Factor 3 is whether discovery has begun. That factor has not changed, but the weight of the other two ought to tilt the scales against continuing the stay.


That strikes me as a powerful argument. Elysium's response is due this Friday, November 15.


3. EXHIBITS

Chromadex offers the Delaware Court some interesting new exhibits to chew on.


Dartmouth Licensing

Exhibit G offers new details about Elysium's attempt to convince Dartmouth to revoke its patents from ChromaDex. We had previously seen evidence that Elysium met with Dartmouth, and that the person they spoke to appeared initially receptive to the proposal, but later changed her mind.


But now we can see an email exchange in which Dartmouth's Adi Ilani presses Elysium CEO Marcotulli for evidence that ChromaDex has in fact been improperly sublicensing its patent.


"We are struggling to have a legal opinion that Chromadex is in fact sublicensing...According to our legal advisors we can't terminate the agreement otherwise." Ilani appears to summarize the arguments that Marcotulli has offered or that they have discussed:


Confidential Production Processes

Exhibit C consists of Mark Morris on August 1st sharing with "Ed" -- possibly Ed Price, presumably someone at PCI Synthesis -- the confidential method for producing Nicotinamide Riboside Chloride. This is the actual substance that PCI ended up producing, and it is THE central issue in the California Trade Secrets claims -- whether this information was secret, and whether receiving the information allowed PCI Synthesis to manufacture Mystery NR in time to save Elysium's business.
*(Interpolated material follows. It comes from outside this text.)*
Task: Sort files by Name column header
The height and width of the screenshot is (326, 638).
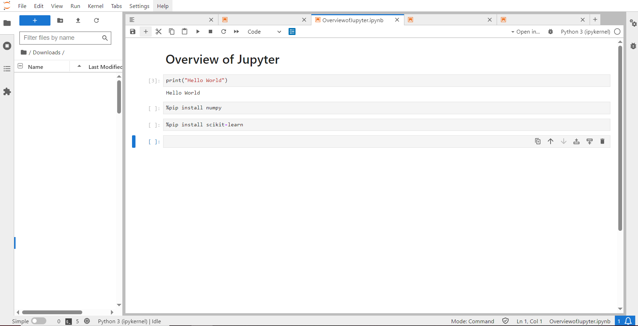Action: point(36,67)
Morris says, "Hi Ed - The attached document is highly confidential and outlines the process for the API of interest - nicotinamide riboside chloride. I look forward to speaking with you in a bit." The attachment is 10 pages long and includes a great deal of technical detail.


Elysium is now arguing in California that this information was not actually confidential, and/or PCI did not rely on it. We'll have ChromaDex's side of the story later this week.


Acetamide Levels

Exhibit K consists of PCI certificates of Analysis, showing that the acetamide levels in Elysium's NR were over 200ppm on May 11, 2017, and were still as high as 195ppm six weeks later on June 26, 2017.